Федор Исидорович растерялся. «Что-то сказал лишнее?» – подумал он. Не имея особого опыта в обращении с дамами, он решил принести извинения, но что-то внутри него яростно взбунтовалось и заставило говорить точно с чужого языка:
– Ваша позиция, мадам, гм… Ирнолайя… Для меня это совершенно неприемлемо, – проворчал он. – Я не боюсь прошлого и не считаю жизнь на Земле позором. Скажу больше: если бы мне было дано право помнить о ней весь остаток дней, я был бы только счастлив. Да-с, дорогая соотечественница.
Ирнолайя вызывающе рассмеялась.
– А вы все такой же, капитан Арновааллен, витийствуете. Говорите так, будто не знаете, что ваше желание неосуществимо и даже противозаконно! Впрочем, вы и на процессе вели себя как неотесанный болван. Резали правду-матку в присутствии Эксперта-хранителя. Это было скандально и глупо. После кровавой мясорубки, которую вы учинили на «Торраксоне», будьте благодарны, что вам вообще сохранили жизнь, дали возможность исправиться… И упаси вас бог еще раз заикнуться о Шекспире, вы меня поняли?
Шперк нервно зевнул. Гордячка, кажется, задала ему солидную трепку. Поделом. Он слишком рано пошел на откровение. Надо было заранее предусмотреть, что женщине не так легко перенести муку второго рождения. Она еще не обрела свою подлинную личность и потому мечется, как затравленный зверек.

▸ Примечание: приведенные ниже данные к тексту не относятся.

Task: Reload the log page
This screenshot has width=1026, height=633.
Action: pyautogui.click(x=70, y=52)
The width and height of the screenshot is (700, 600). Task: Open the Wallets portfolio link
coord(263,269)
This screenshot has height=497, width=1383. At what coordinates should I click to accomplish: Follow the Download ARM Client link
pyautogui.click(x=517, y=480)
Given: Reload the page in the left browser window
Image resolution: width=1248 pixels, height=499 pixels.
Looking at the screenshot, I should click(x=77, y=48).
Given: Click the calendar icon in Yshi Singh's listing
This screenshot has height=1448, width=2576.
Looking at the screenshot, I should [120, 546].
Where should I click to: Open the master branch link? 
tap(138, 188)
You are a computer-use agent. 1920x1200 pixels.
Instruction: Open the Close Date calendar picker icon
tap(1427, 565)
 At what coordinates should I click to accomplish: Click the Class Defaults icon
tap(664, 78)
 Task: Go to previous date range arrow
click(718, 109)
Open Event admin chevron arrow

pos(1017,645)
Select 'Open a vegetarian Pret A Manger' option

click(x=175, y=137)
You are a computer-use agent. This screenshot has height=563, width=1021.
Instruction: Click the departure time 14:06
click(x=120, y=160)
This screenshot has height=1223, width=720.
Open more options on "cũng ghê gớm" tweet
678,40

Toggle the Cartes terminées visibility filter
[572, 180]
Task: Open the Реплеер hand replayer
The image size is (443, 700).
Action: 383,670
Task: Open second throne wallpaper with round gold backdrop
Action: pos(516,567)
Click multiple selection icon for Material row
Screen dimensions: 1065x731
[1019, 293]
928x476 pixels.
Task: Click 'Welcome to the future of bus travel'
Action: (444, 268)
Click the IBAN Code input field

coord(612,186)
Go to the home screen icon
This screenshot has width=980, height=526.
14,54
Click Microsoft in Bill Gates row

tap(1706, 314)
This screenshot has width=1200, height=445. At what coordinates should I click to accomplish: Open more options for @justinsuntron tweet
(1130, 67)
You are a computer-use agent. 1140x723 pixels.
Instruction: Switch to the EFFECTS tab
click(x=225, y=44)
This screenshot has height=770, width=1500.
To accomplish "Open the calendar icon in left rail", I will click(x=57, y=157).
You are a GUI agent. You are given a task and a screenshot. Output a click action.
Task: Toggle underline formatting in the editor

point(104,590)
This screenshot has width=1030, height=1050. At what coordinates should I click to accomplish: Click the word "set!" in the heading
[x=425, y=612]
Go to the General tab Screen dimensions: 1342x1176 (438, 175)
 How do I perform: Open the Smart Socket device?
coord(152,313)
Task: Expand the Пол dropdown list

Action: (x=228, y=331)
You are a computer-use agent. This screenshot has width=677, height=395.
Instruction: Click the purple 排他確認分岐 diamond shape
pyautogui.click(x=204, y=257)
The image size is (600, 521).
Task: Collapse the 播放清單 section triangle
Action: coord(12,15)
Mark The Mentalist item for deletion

Что ж, ему преподали неплохой урок общения с эвакуантами. Впредь он будет осторожнее.
Федор Исидорович сделал вид, будто не принял слова вестянки всерьез. Он размял папироску и глубоко, с наслаждением, затянулся.
В зале наступила тишина…
3. ПРОКЛЯТЫЕ ВОПРОСЫ
Часы пробили одиннадцать.
Шперк чадно дымил, искоса погладывая на Ирнолайю, зябко поджимавшую босые ноги. Он молчал, опасаясь продолжать разговор, и всем своим видом показывал, что для него ночная встреча – явление ординарное и ни к чему не обязывающее. На всякий случай он даже нашел подходящее обоснование для такого рода позиции. «В самом деле, – думал Шперк, – мы почти не знали друг друга до ссылки, так стоит ли обременять себя новым знакомством в столь сложной ситуации, перед самым отлетом? Не лучше ли ограничиться пустяковым обменом любезностями?»
Немного успокоившись, капитан смог лучше рассмотреть беглянку. В ярком свете люмеона она выглядела намного старше. Следы однообразной примитивной жизни отчетливо проступали на ее тщательно загримированном лице. Он невольно заметил в ней первые признаки возрастной полноты, рыхлость обнаженных рук, нервную складку, отпечатавшуюся в углу крупного алого рта. Спустя тридцать лет вестянка стала очень напоминать земную женщину, и это немного удручало Федора Исидоровича, верившего в устойчивость генетических признаков, характерных для древних космических рас.
«Черт возьми, – думал капитан “Торраксона”, – где уж этой разжиревшей бабе понять, что тридцать земных лет, пусть даже самых скверных, не так-то легко выбросить из жизни! Они вооружили нас опытом чужой цивилизации, позволили заново пережить зарю коллективного мышления, еще не отравленного могуществом науки… И разве не подобна смерти утрата этого опыта? А ведь именно это освящает жестокий вестянский закон, требующий полного стирания воспоминаний о Земле. Это считается гуманным актом, необходимым условием духовного возрождения исправившегося преступника. Какая утонченная ложь! Так почему не поговорить о прошлом в последние часы перед расставанием? Нет, ничего не выйдет. Дамочка панически боится прошлого и готова закатить истерику. Жаль», – вздохнул Шперк.